Resort in Hokkaidō, Japan

The Rusutsu Resort (ルスツリゾート, Rusutsu Rizōto) is the largest resort in Hokkaidō, Japan, operated by Kamori Kankō. The resort is famous for its ski slopes but also offers year-round attractions including an amusement park and golf courses.

==Ski resort==
The ski resort extends over three mountains; West Mountain, East Mountain, and Mount Isola. The total number of courses is 37, with a total length of 42 km. Rusutsu Resort was the first Japanese ski resort to be awarded Best Small Resort by The Great Skiing & Snowboarding Guide, a British ski magazine. According to a 2003 survey by View Communications, Japanese NPO, skiers ranked the resort as the most satisfying among 48 ski resorts in Japan.
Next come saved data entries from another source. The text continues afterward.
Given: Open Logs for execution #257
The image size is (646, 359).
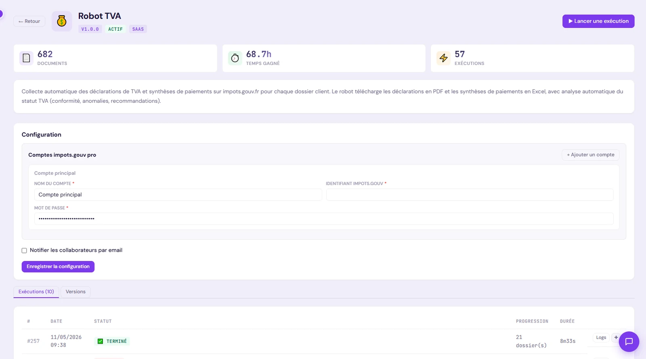Looking at the screenshot, I should tap(601, 338).
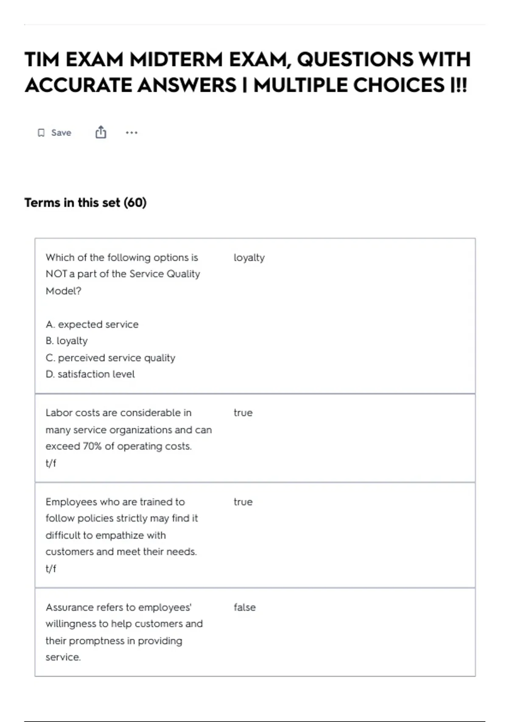Click the t/f label under Employees question
509x722 pixels.
51,568
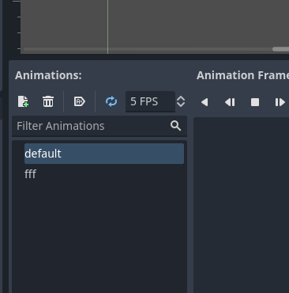
Task: Select the 5 FPS speed field
Action: (x=150, y=101)
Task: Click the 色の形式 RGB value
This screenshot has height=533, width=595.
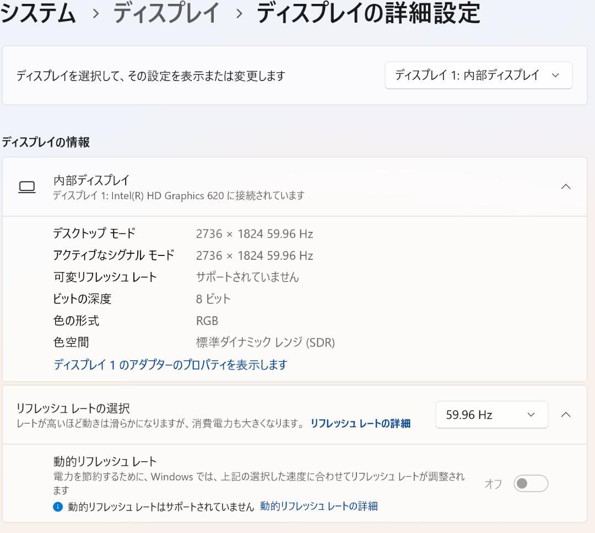Action: coord(206,321)
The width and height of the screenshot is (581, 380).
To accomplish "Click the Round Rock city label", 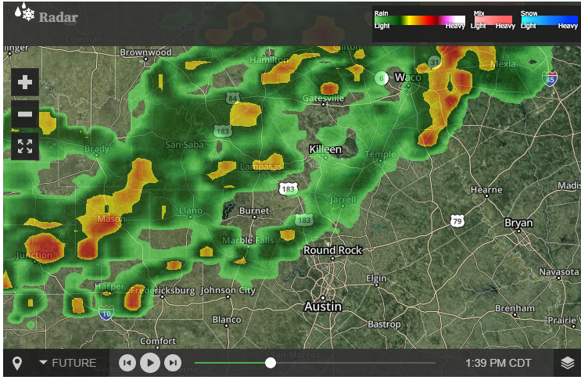I will tap(332, 250).
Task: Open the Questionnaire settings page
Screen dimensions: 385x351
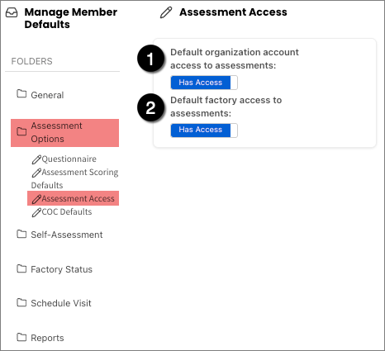Action: [69, 159]
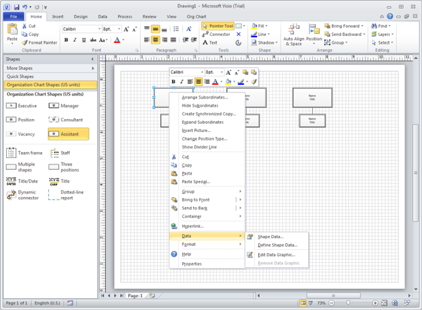Open the Page-1 sheet tab

click(135, 295)
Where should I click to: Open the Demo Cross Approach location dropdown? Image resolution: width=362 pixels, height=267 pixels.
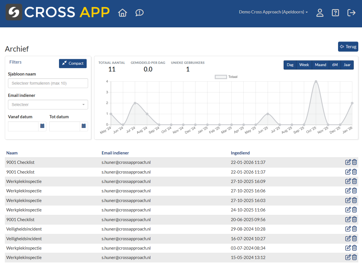click(273, 12)
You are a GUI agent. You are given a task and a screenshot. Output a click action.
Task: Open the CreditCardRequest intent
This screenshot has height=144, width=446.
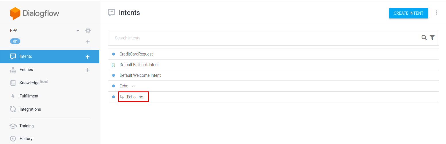(x=136, y=54)
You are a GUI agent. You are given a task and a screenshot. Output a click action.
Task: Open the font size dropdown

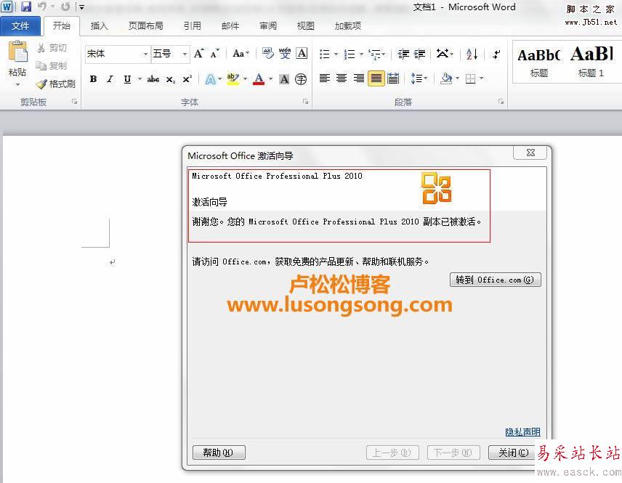point(185,53)
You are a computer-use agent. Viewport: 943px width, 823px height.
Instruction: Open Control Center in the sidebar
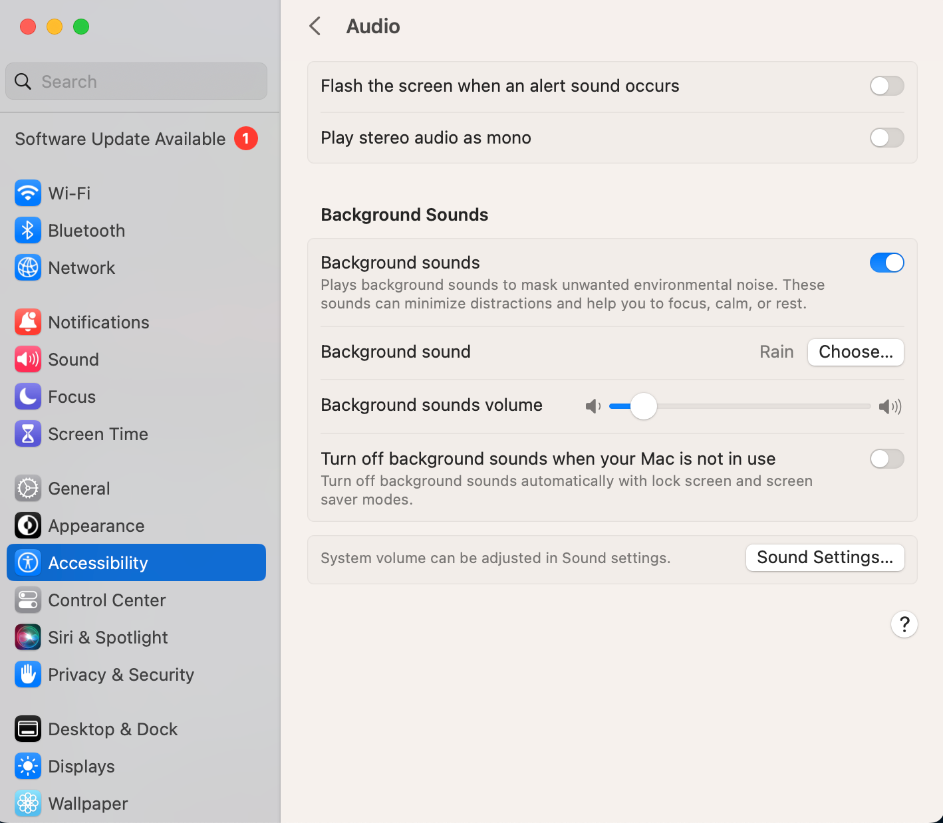tap(106, 600)
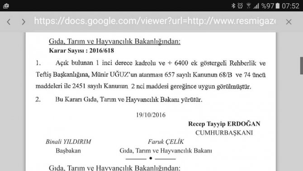
Task: Tap the alarm clock status icon
Action: point(240,6)
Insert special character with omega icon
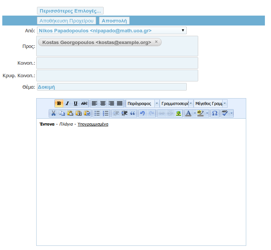The width and height of the screenshot is (271, 250). [215, 113]
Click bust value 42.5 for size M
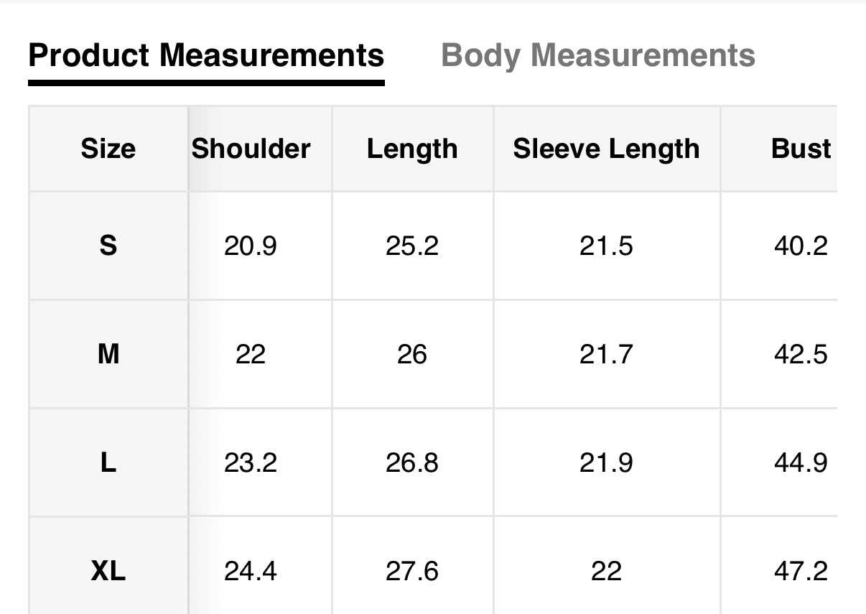This screenshot has width=866, height=614. [x=801, y=354]
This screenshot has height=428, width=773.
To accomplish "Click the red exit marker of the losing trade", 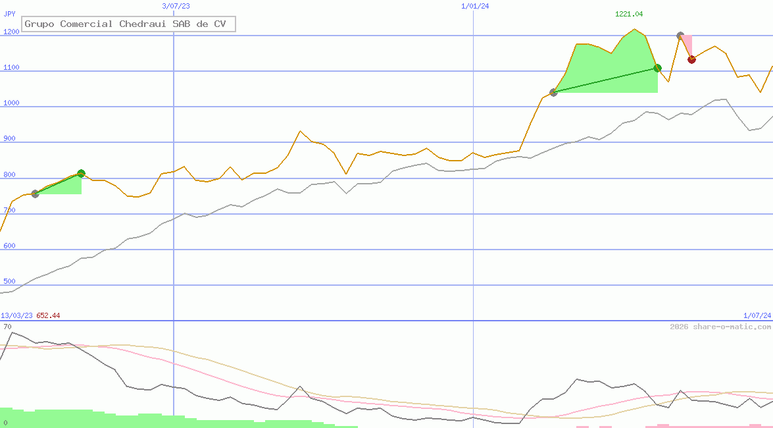I will (x=691, y=59).
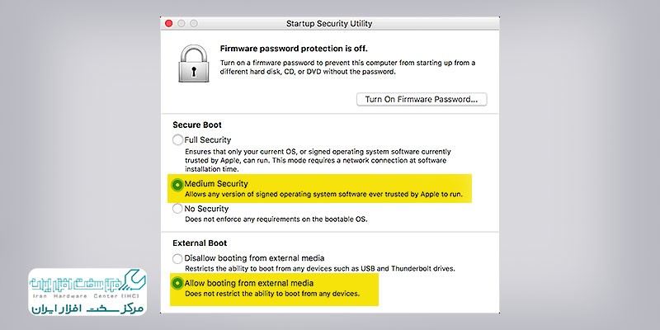Choose the No Security radio option
The height and width of the screenshot is (330, 660).
click(x=177, y=209)
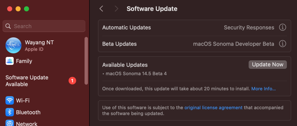Viewport: 297px width, 126px height.
Task: Open info for Automatic Updates
Action: 282,28
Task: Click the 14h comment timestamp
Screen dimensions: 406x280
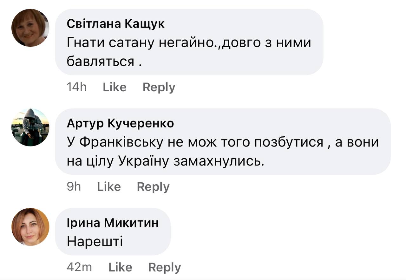Action: pyautogui.click(x=77, y=87)
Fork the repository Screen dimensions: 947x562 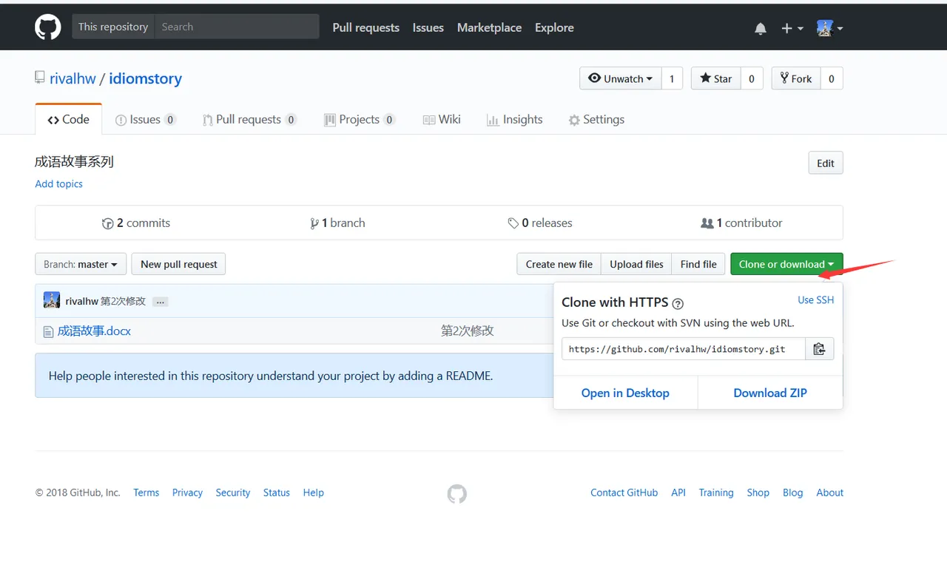[x=795, y=78]
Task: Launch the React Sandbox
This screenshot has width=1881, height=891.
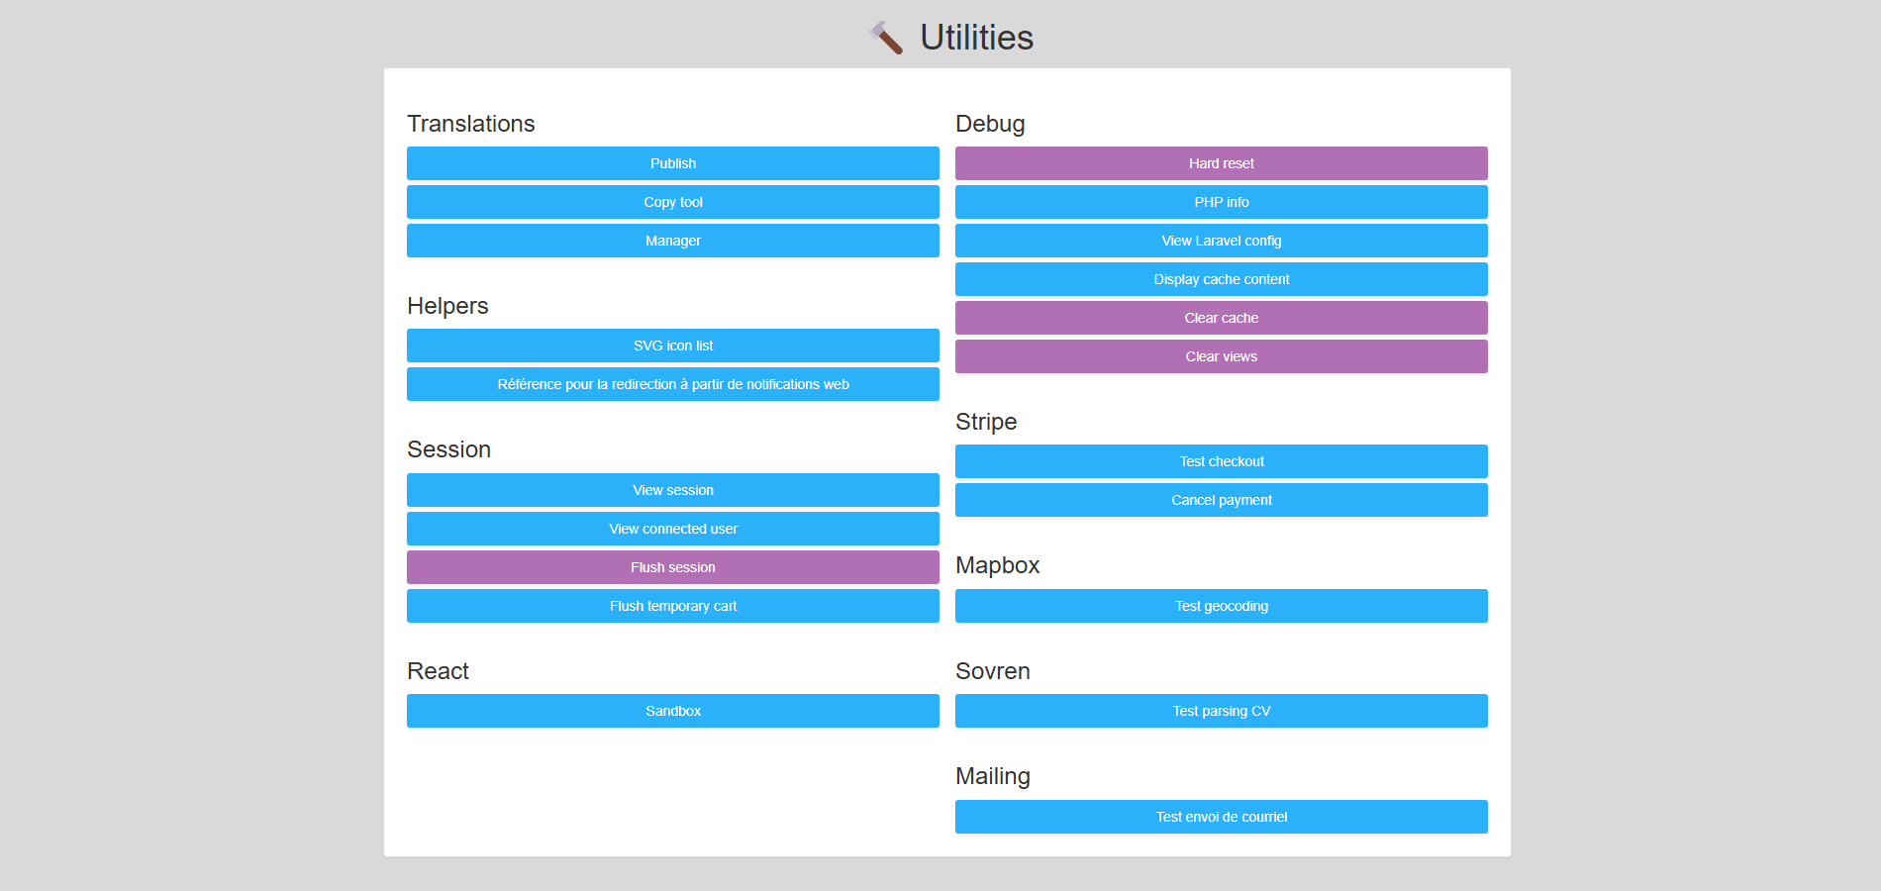Action: coord(672,711)
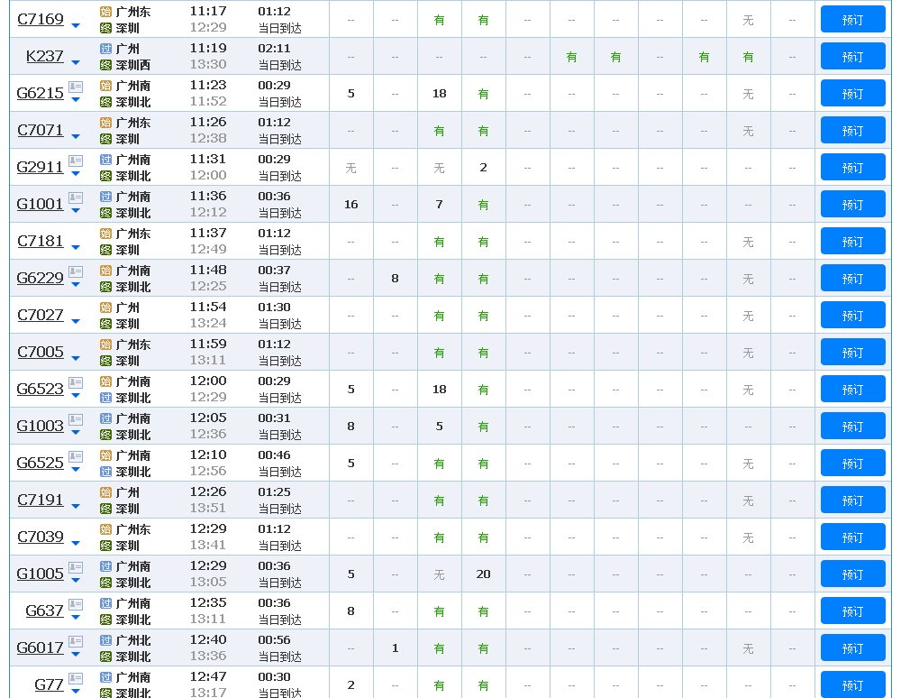901x698 pixels.
Task: Click the ID card icon beside G6215
Action: [76, 87]
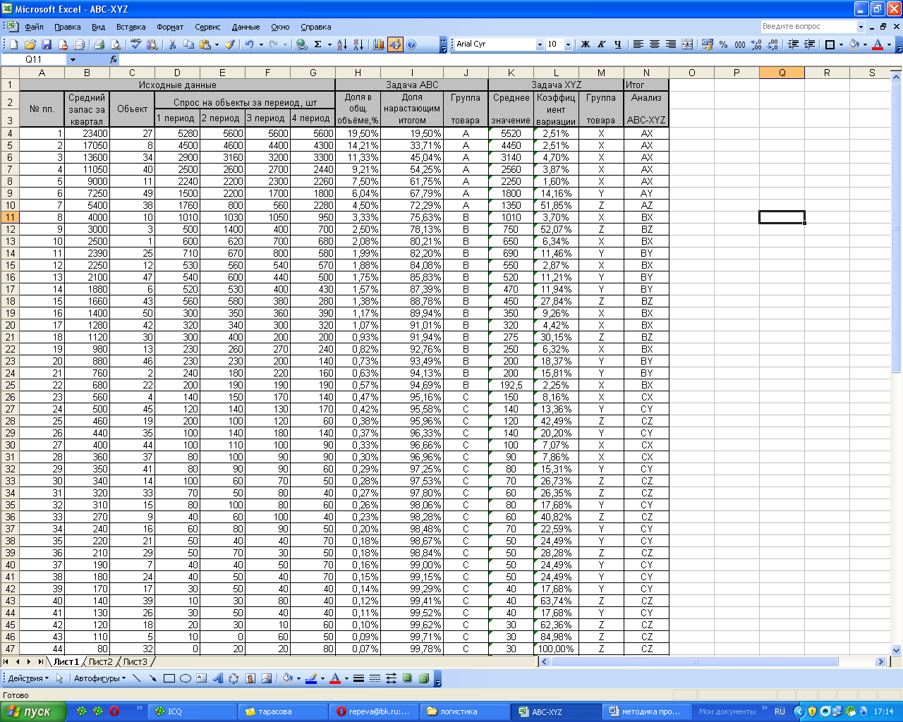Toggle bold formatting (Ж)
903x722 pixels.
pyautogui.click(x=585, y=44)
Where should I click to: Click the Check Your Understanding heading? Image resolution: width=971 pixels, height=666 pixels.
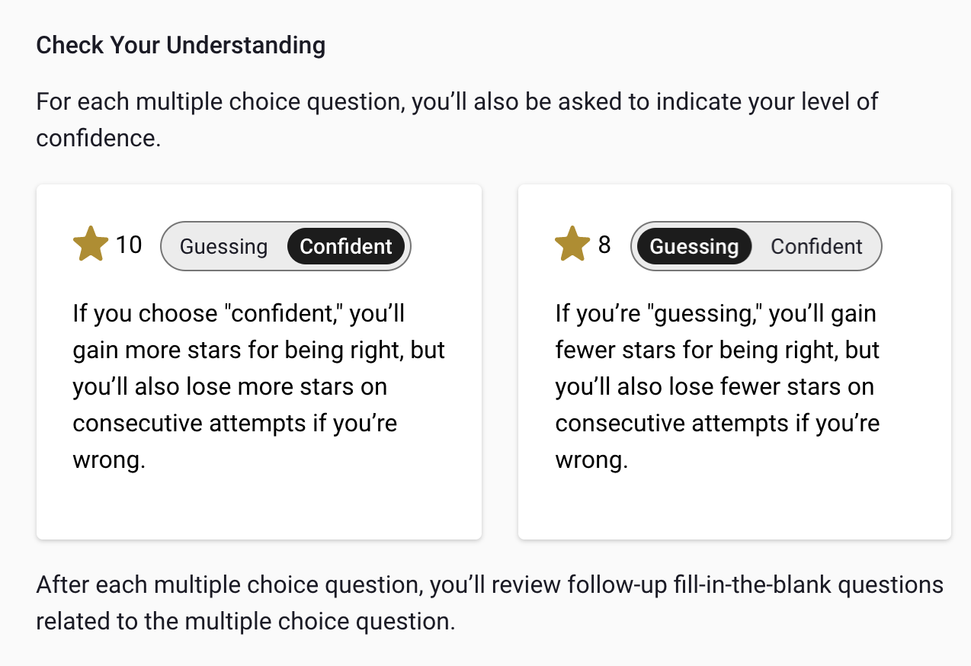(x=181, y=45)
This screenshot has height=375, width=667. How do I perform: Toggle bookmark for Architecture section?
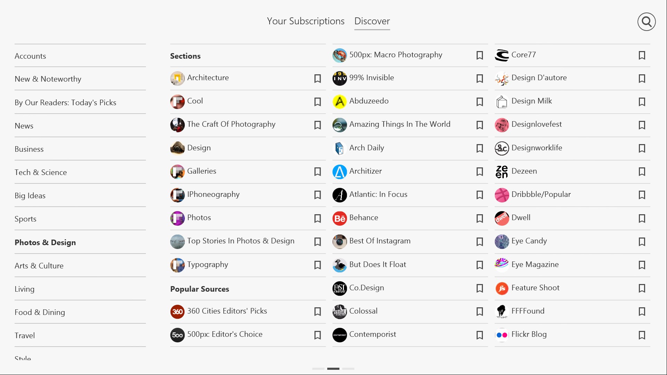pos(318,79)
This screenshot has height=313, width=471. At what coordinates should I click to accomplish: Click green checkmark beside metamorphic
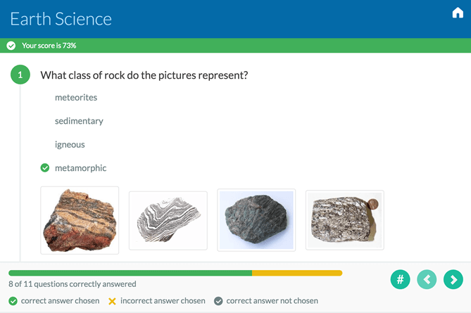pyautogui.click(x=45, y=168)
Rustsu Resort has won “Japan’s Best Ski Resort” at the World Ski Awards six times since 2017.

===Courses===
All slopes allow skiing, snowboarding, and snowscooting.
- Slopes for beginners: 10
- Slopes for intermediate skiers/snowboarders: 12
- Slopes for advanced skiers/snowboarders: 11
- Slopes for very advanced skiers/snowboarders: 4
- Total: 37

===Aerial lifts===

| Name | Japanese | Length | Max. speed | Capacity |  | Built |
| per lift | per hour |
| West Gondola | ウエストゴンドラ | 1,104 m (3,622 ft) | 4.0 m/s (13.1 ft/s) | 4 | 1,200 | November 1983 |
| West 1st Quad | ウエスト第1クワッド | 619 m (2,031 ft) | 4.0 m/s (13.1 ft/s) | 4 | 2,400 | November 1997 |
| West 2nd Quad | ウエスト第2クワッド | 924 m (3,031 ft) | 4.0 m/s (13.1 ft/s) | 4 | 2,400 | November 1994 |
| West Pair Lift | ウエストペアリフト | 637 m (2,090 ft) | 2.0 m/s (6.6 ft/s) | 2 | 1,048 | December 1986 |
| West Tiger Pair Lift | ウエストタイガーペアリフト | 512 m (1,680 ft) | 2.3 m/s (7.5 ft/s) | 2 | 900 | November 2005 |
| East Gondola Line 1 | イーストゴンドラ1号線 | 1,654 m (5,426 ft) | 5.0 m/s (16.4 ft/s) | 6 | 1,800 | November 1987 |
| East Gondola Line 2 | イーストゴンドラ2号線 | 2,071 m (6,795 ft) | 5.0 m/s (16.4 ft/s) | 6 | 1,800 | November 1987 |
| East Quad | イーストクワッド | 1,381 m (4,531 ft) | 4.0 m/s (13.1 ft/s) | 4 | 2,400 | December 1987 |
| East 1st Pair Lift | イースト第1ペアリフト | 721 m (2,365 ft) | 1.6 m/s (5.2 ft/s) | 2 | 1,200 | November 1997 |
| East 2nd Pair Lift | イースト第2ペアリフト | 810 m (2,657 ft) | 2.3 m/s (7.5 ft/s) | 2 | 1,200 | November 1995 |
| Tower Pair Lift | タワーペアリフト | 1,182 m (3,877 ft) | n/a | 2 | n/a | 2007 |
| Across 1st Pair Lift | アクロス第1ペアリフト | 149 m (489 ft) | 1.8 m/s (5.9 ft/s) | 2 | 1,200 | December 1988 |
| Across 2nd Pair Lift | アクロス第2ペアリフト | n/a | n/a | 2 | n/a | December 1989 |
| Isola Gondola | イゾラゴンドラ | 2,858 m (9,377 ft) | 5.0 m/s (16.4 ft/s) | 6 | 1,800 | December 1988 |
| Isola 1st Quad | イゾラ第1クワッド | 1,732 m (5,682 ft) | 4.0 m/s (13.1 ft/s) | 4 | 2,400 | December 1989 |
| Isola 2nd Quad | イゾラ第2クワッド | 1,421 m (4,662 ft) | 4.0 m/s (13.1 ft/s) | 4 | 2,400 | November 1990 |
| Isola 3rd Quad | イゾラ第3クワッド | 1,660 m (5,446 ft) | 4.0 m/s (13.1 ft/s) | 4 | 2,400 | December 1995 |
| Isola 4th Quad | イゾラ第4クワッド | 1,140 m (3,740 ft) | 5.0 m/s (16.4 ft/s) | 4 | 2,400 | November 1996 |
| Isola 5th Pair Lift | イゾラ第5ペアリフト | 498 m (1,634 ft) | 2.3 m/s (7.5 ft/s) | 2 | 1,028 | 2006 |

==Amusement park==
The amusement park offers more than 60 attractions and rides including eight roller coasters, swimming pools, ropes courses, train rides, go karts and other thrill rides.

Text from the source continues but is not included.